Nor was he overawed by Hollywood’s biggest stars, an approach he made abundantly clear to Robert Mitchum. Mitchum’s response was to urinate over Fowlie as he tried to set some dynamite around the actor’s feet for an effect in Ryan’s Daughter (1970).
Edward George Fowlie was born on August 8 1921 and brought up at Teddington, Middlesex. His first job was building biplanes at the local Hawker aircraft factory, but the work was not to his liking and he served in the Scots Guards for 18 months during the Second World War before being invalided out with an injured leg.
In hospital, pondering what to do with his life, he chatted to a soldier in the next bed who had worked in a film studio before the war.

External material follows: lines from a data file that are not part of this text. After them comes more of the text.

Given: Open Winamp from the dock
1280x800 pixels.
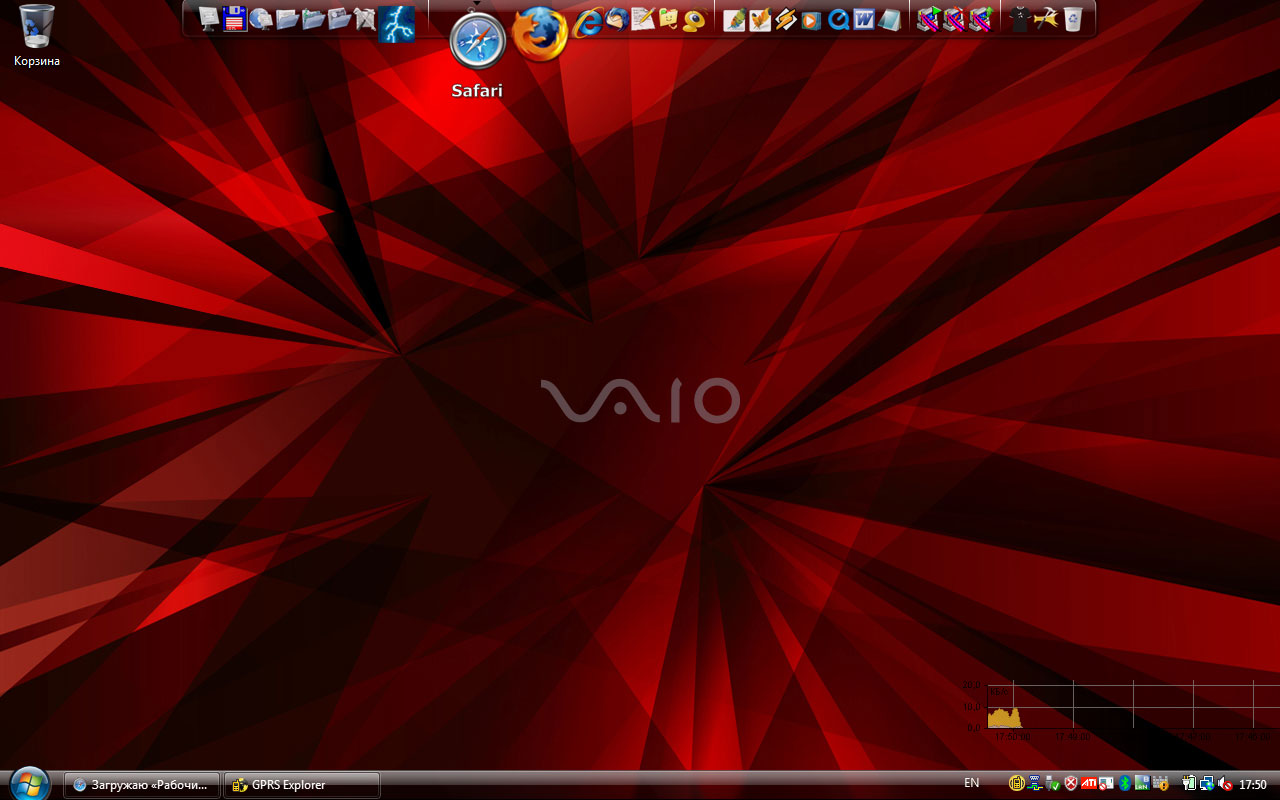Looking at the screenshot, I should tap(786, 19).
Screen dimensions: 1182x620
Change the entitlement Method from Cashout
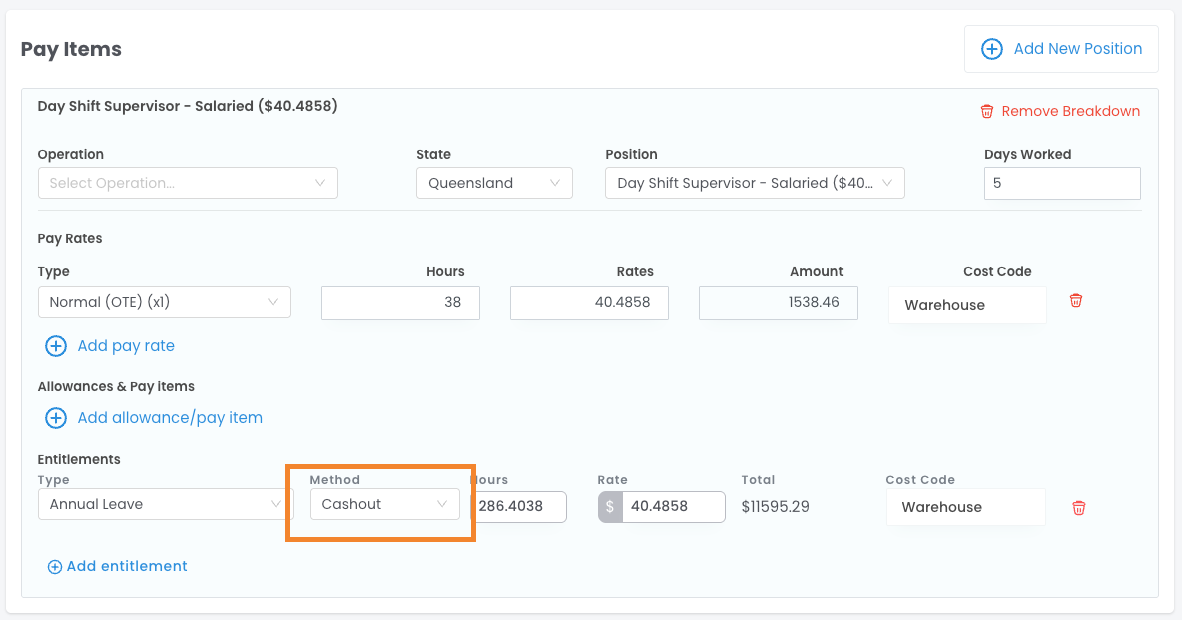point(384,505)
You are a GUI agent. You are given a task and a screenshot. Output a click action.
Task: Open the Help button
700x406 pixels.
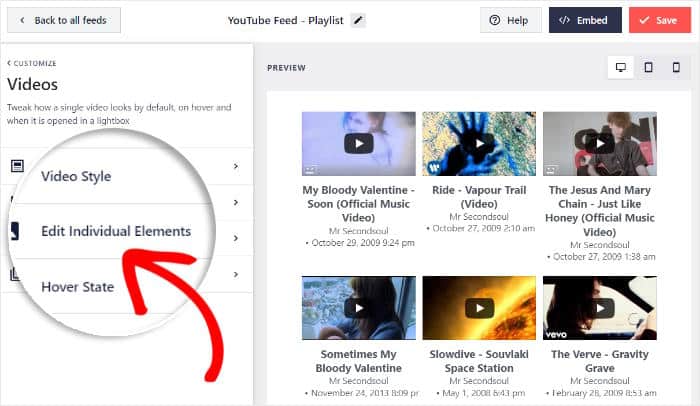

On his discharge Fowlie landed a job as a set dresser in the props department at the Warner Bros studio at Teddington, and worked on his first film, Captain Horatio Hornblower, RN (1951), starring Gregory Peck.
He started to specialise in special effects and explosives and, in 1956, on the set of The Bridge on the River Kwai, struck up a friendship with Lean, which lasted until the director’s death in 1991. Lean was immediately impressed by Fowlie’s can-do approach – the fact that he would hack back bits of jungle to clear the way for the camera, or fix foliage where none existed before if it was needed for a shot. In short, he was an all-round “Mr Fixit”. Lean said Fowlie numbered among his “dedicated maniacs”.
“Fowlie sorted out misunderstandings,” wrote Kevin Brownlow in his biography of David Lean in 1996. “[He] put pressure on recalcitrant members of the crew, did stunts when stunt men proved reluctant, and when David was sunk in gloom he was able, by a sort of sixth sense, to put into words what was bothering him.”
In the late 1970s, when Fowlie and Lean were scouting locations in Tahiti for a remake of the film Mutiny on the Bounty, Fowlie stumbled on the whereabouts of an anchor which had belonged to Captain Cook, and managed to have it raised and brought ashore. Lean made a television film about the discovery, Lost and Found: The Story of Cook’s Anchor (1979).
Fowlie retired to Spain, where he built and ran a hotel. With the journalist Richard Torné he recently completed his autobiography, David Lean’s Dedicated Maniac (2010).
Having filled no fewer than five different roles during the making of Doctor Zhivago, Fowlie was asked by the MGM studio which single on-screen credit he would prefer. Typically he replied that he could not care less as long as he was paid, so the studio cited him for special effects, believing that he stood a good chance of being nominated for an Oscar. Fowlie always maintained that he missed out because his effects, including the marble snow, were so realistic that no one imagined they were not real.
Eddie Fowlie, who died on January 22, is survived by his third wife, Kathleen, and by two daughters from his first marriage.